Current Job Title:
Adjunct Faculty, Philosophy Department and Communications Department
Northwestern Michigan College
Describe your current job:
I am a proud instructor of Comparative Religion and English at Northwestern Michigan College. For the college I teach Eastern and Western Religions both face to face and online, as well as an introductory English composition course. Additionally, I work with the college’s International Student Service Learning Department to lead study abroad opportunities related to religion and culture, and religion in the public sphere. I’ve had the opportunity to take students to Ireland (2018 and an upcoming trip in 2020), and India (2018 and 2019). I also serve as the faculty advisor for the Global Citizenship and Religion student group, and have participated in the 2015 and 2018 Parliament of the Worlds Religion.
What is the most rewarding and the most challenging part of your job?
The most rewarding part of my job is equally the most challenging. I am passionate about providing the opportunity for my students to learn about and experience the incredible variety of diverse religious perspectives that exist. This can be difficult in Northern Michigan. I am fortunate to have had the strong foundation provided by WMU’s Comparative Religion Department in undergrad and graduate school to prepare me to be resourceful and creative in this regard. Several things make this all worthwhile and beyond rewarding: the moment when a student “gets” a challenging concept, when a student recognizes the importance of understanding the ways in which individuals orient differently relative to religion, or when they elevate the importance of a knowledge base in Comparative Religion as vital to responsible and productive global citizenship.

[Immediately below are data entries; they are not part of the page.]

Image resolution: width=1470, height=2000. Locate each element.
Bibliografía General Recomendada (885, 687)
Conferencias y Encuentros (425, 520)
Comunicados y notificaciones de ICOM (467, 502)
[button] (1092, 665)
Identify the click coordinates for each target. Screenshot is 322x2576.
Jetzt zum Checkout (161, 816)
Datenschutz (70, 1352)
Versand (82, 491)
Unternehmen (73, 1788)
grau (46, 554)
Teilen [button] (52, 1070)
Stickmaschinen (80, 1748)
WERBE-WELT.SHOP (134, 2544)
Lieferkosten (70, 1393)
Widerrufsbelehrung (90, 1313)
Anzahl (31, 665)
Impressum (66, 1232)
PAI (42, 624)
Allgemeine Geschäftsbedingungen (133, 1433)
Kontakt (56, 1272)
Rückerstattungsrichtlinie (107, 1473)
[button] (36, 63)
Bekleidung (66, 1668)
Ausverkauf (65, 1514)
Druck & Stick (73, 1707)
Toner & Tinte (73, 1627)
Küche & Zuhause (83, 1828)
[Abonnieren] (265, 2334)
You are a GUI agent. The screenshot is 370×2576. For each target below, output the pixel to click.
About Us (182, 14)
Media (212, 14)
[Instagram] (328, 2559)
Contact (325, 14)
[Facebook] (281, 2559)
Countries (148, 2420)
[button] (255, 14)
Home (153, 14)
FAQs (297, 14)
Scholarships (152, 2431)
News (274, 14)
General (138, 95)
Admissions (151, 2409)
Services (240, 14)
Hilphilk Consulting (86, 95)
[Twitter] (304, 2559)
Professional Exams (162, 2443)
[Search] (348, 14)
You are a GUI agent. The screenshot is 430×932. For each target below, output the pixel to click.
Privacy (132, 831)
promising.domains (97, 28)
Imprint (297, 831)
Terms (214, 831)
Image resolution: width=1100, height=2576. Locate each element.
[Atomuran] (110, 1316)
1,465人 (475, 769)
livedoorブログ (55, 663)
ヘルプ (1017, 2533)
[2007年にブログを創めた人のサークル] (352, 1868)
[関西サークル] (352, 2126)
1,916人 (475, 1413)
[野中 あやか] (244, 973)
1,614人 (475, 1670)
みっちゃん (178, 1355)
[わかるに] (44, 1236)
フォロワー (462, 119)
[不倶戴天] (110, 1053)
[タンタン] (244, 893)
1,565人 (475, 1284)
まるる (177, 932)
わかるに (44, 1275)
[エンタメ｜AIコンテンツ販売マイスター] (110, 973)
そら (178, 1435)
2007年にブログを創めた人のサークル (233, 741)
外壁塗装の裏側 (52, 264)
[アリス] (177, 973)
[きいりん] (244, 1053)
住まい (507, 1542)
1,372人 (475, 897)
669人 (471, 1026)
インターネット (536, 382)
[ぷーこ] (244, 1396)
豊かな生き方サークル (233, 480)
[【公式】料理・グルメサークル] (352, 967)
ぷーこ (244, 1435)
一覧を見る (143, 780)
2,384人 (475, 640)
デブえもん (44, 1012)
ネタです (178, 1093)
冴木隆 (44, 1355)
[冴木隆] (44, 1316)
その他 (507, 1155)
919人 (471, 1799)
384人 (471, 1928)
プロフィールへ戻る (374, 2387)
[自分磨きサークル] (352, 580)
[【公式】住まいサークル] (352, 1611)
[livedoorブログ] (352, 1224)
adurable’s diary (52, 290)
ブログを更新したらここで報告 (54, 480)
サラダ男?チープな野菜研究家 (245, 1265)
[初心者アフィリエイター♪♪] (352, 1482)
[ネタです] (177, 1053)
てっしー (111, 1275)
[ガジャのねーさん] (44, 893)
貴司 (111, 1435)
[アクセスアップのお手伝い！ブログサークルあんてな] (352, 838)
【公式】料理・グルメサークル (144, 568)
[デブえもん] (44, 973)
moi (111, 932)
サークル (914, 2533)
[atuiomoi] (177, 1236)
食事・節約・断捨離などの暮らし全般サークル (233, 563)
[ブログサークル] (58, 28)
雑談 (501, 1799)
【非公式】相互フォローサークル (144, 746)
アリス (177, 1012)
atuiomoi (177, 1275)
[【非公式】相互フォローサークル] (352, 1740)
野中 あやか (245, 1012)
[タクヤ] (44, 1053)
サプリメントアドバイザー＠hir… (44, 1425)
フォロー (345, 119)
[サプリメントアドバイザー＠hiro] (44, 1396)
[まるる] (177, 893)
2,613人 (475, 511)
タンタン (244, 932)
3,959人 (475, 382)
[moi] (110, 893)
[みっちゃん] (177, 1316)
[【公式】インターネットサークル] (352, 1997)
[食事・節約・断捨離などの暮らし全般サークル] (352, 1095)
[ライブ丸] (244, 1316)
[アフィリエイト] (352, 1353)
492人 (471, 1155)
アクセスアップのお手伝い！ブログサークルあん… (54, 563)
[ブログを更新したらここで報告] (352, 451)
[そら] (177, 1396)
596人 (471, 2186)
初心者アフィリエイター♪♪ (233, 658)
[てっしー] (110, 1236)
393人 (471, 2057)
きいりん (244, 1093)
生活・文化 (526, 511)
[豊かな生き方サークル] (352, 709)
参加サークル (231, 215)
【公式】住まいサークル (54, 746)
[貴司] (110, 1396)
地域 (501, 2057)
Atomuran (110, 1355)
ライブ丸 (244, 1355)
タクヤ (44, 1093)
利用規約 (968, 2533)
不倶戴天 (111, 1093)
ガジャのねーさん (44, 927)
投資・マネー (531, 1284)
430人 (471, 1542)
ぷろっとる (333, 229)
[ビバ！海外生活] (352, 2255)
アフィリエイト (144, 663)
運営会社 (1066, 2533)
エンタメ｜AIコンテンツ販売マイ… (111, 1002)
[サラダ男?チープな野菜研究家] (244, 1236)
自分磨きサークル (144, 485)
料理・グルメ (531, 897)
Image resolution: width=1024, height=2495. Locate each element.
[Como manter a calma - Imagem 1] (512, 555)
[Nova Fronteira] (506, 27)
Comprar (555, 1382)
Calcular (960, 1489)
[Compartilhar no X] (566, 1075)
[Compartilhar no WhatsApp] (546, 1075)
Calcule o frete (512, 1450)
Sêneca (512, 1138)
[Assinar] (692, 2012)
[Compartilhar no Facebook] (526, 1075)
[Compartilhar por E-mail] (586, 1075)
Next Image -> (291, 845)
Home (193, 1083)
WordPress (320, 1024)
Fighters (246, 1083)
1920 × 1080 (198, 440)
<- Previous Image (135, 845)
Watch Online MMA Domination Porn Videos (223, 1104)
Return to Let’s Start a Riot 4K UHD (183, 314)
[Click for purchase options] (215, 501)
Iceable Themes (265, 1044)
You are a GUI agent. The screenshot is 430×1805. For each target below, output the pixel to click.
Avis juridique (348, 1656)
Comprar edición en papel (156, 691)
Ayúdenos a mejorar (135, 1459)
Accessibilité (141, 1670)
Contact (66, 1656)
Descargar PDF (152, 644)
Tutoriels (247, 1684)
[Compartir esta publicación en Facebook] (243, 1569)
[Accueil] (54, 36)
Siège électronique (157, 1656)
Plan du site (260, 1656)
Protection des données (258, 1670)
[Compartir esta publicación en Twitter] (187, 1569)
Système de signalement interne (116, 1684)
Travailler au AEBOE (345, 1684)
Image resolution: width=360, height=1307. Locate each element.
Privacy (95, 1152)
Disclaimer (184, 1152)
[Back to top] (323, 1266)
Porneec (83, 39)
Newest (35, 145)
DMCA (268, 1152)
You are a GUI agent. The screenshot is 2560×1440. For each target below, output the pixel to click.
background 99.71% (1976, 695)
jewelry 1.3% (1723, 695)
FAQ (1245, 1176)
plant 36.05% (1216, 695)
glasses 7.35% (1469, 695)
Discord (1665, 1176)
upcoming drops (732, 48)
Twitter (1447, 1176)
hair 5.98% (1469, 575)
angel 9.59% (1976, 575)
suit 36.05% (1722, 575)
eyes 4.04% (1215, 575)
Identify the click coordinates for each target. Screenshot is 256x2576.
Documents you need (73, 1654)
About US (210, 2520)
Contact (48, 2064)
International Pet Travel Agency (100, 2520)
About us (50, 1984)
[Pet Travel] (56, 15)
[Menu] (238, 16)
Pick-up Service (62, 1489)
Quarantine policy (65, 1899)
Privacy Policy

What experiences impacted the choice of your career path?
I was fortunate to have studied with legends in my field. When I was at WMU as an undergrad and as a graduate student, the Comparative Religion department boasted the best and the brightest. The personal attention and investment that they made in us as students made us who we are today. Through exceptional classroom experiences and opportunities to engage outside the classroom, we were provided with the knowledge base and real world interactions that encouraged us to be the best we could be.
What advice do you have for others pursuing a career similar to yours?
Enroll in WMU’s Comparative Religion Department!